Document excerpt below:

Basal cell carcinoma forms in the outer layer of the skin, called the epidermis. There is some debate about from which cells the cancer originates, but recent research points to epidermal stem cells as the culprit. The cancer was named after basal cells located in the lower part of the epidermis as the cancer cells look like basal cells under a microscope.
Basal cell carcinoma is one of the most common forms of skin cancer worldwide. According to the American Cancer Society, about 5.4 million basal and squamous cell skin cancers are diagnosed each year and approximately 8 out of 10 of those are basal cell carcinoma. But where does it originate and how does it form?
How it forms
Most basal cell carcinomas are a result of long-time, repeated sun-exposure or occasional intense sun-exposure. That’s why the cancer is most common on areas of the skin regularly exposed to the sun, including the face, neck, scalp, shoulders, back and ears. Other rarer causes include exposure to radiation (especially arsenic), open sores that won’t heal, vaccinations or chronic inflammatory skin conditions.
Anyone can develop this type of cancer but it is more common in light-skinned individuals with blonde or red hair and light green or blue eyes. It most frequently occurs in elderly males, but it can also occur in younger males and females. If a family has a history of basal cell naevus syndrome, Bazex-Dupré-Christol syndrome, Rombo syndrome, Oley syndrome or xeroderma pigmentosum they are at a greater risk for developing the cancer.
Basal cell carcinoma typically presents itself as:
· a waxy or pearly white bump or nodule on the face, ears or neck. These bumps may bleed or develop a crust.
· brown, blue or black lesions or pigmented areas with slightly raised, translucent borders.
· a slowly growing flat, brown or red patch that can look similar to eczema.
· a pink growth with an indented center. As it grows, tiny blood vessels may be visible.
· an open sore that won’t heal and may bleed, ooze and crust.
· a waxy looking scar or a thickening of skin tissue. This is rarer and a sign of infiltrative or morpheaform basal cell cancers.
In general, basal cell carcinoma is a slow growing cancer and it is rare for it to metastasize to other areas of the body. It will usually only spread to surrounding tissues in the skin or bone.
After a doctor examines the carcinoma, a biopsy is needed to confirm the cancer. If tumor cells are visible, treatment is required. Treatment will vary based on the type, size, depth and location of the carcinoma as well as individual patient concerns. The cancer is most commonly treated through surgery on an outpatient basis in a physician’s clinic or office.
Learn more about treatment options in our previous post.
Limiting time spent in the sun, wearing sunscreen and protective clothing and checking the skin regularly for new spots or moles is the key to preventing and catching basal cell carcinoma early. If you have any suspicions about any marks, lesions or bumps on your skin, be sure to contact a doctor immediately for a second opinion. While basal cell carcinoma is rarely a life-threatening cancer, it can still pose a serious risk to your skin and, in some instances, bone and cartilage, if left untreated.

End of Document excerpt.
Information shown below:

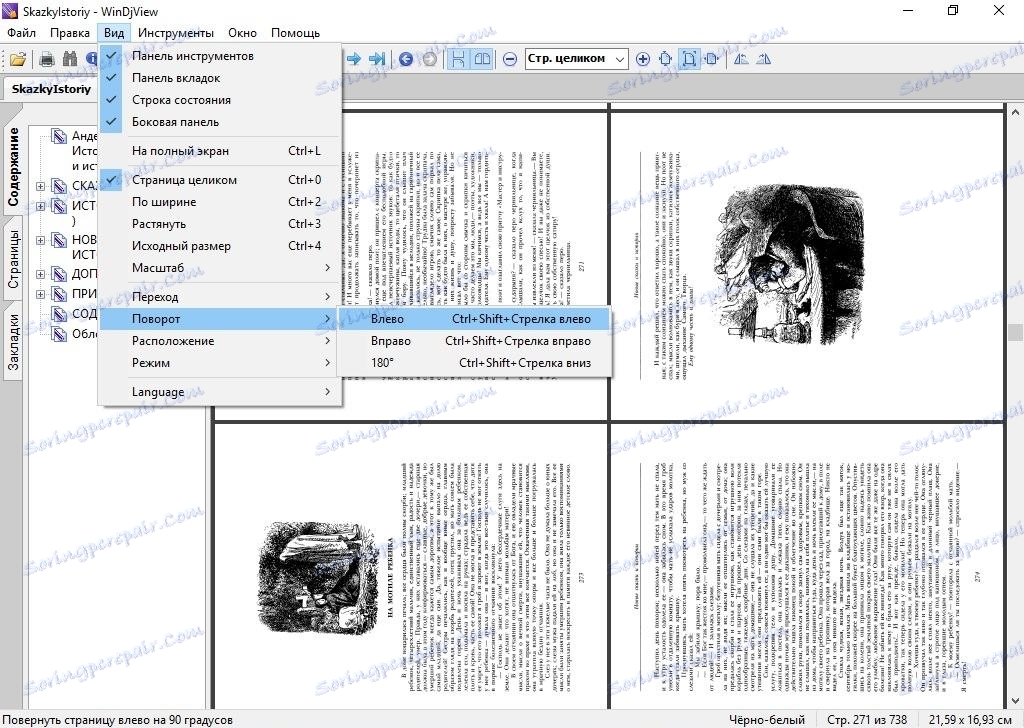Expand the 'СКА' tree node

tap(40, 186)
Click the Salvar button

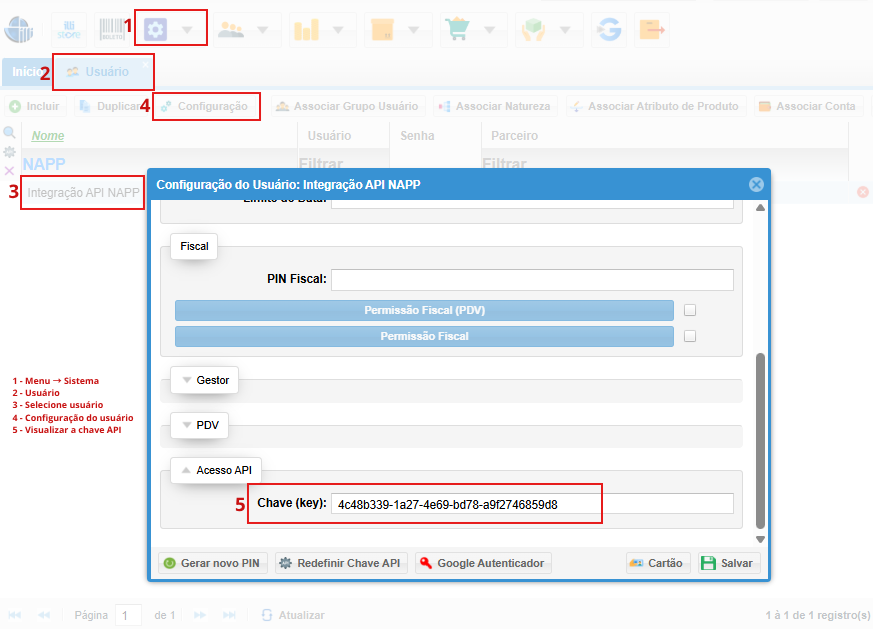[729, 563]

End of Information shown.

Work item:
From the basal cell carcinoma text, quote word for word the passage that opens with the words containing "Basal cell carcinoma typically" and closes with "raised, translucent borders.".

Exercise output:
Basal cell carcinoma typically presents itself as:
· a waxy or pearly white bump or nodule on the face, ears or neck. These bumps may bleed or develop a crust.
· brown, blue or black lesions or pigmented areas with slightly raised, translucent borders.